Except the die does not have to be "fair" (in his example, the sides don't all have the same chance of showing up). As long as the number of sites is countably infinite, the chance of a side showing up can be nonzero and actually pretty large.

Example: Take a die that has chance 1/2 of rolling 1, 1/4 chance of rolling 2, 1/8 chance of rolling 3, etc... (2^-n chance of rolling n)
This is an infinite-sided die, yet there is a 50% chance of rolling 1. 

Conclusion: His infinite die analogy is perfectly valid.

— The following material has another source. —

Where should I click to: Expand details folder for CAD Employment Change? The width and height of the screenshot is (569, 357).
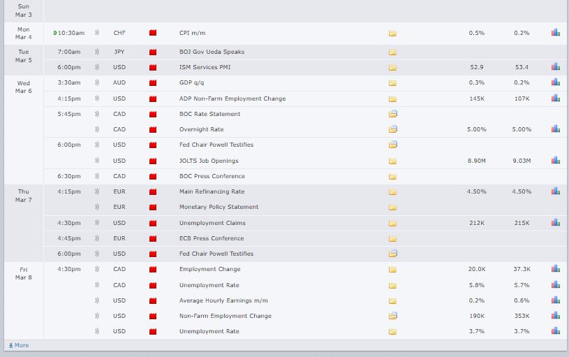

> Next, Binary logic= 1 or 0; Yes or No
> 
> Am I a rabbit, yes or no? There is no requirement for you to even think about the probability of me being one. There is a chance that I am a rabbit, there is a chance that I am not. There is no requirement for what it would take for me to "become" one to safeguard against the ramifications of now, an implicit tautology.
> 
> Yes or no, do you have hot dogs in your refrigerator? I didn't ask you the probability of your refrigerator running. Regardless, if so, well then they sure wouldn't be called hotdogs now then, would they? :3


If we are to presuppose there is only ONE reality and ONE universe we live in, then yes, it is ridiculous to talk about the probability of a binary event. It either is or isn't. You're a rabbit or you're not. It's not random. End of story.

But quantum physics views reality in a probabilistic sense. At any given time, it argues a number of universes are possible and we happen to just observe one. If there are in fact multiple possible universes that could have formed from the Big Bang and we are just experiencing one path, then it makes perfect sense to talk about the probability of us living in one where you are a rabbit. Maybe you are a rabbit in 0.38% of these possible universes?


----------



## Aether (Apr 27, 2010)

Nutkin said:


> Zero, zilch, nada.


Why?

The message you have entered is too short. Please lengthen your message to at least 10 characters.


----------



## RRRoooaaaRRR (Jun 18, 2011)

Ludendorff said:


> An unproven idea of the existence multiverses without scientific evidence makes it scientifically 0% probability. We just don't know, and what we don't know we can't guess. There is some theoretical basis for this idea, however, so I think something between 0.01 x 10^100 and 99.99999999999 percent chance is about right.
> 
> 50% probability for an unknown truth is so arbitrary. If we can't prove something, we don't just default to half and half. Guess what, there is a teapot orbiting halfway between Mars and Earth. We can't detect it. Does it exist? According to this logic it has a 50% probability of existing. Yet common sense and logic says there isn't a teapot orbiting between earth and Mars. Not provable doesn't give us anything on how probable it is. Unfortunately, this question has no easy answer. We cannot accurately predict the probability of the existence of a scientific unknown, simply because it is unknown.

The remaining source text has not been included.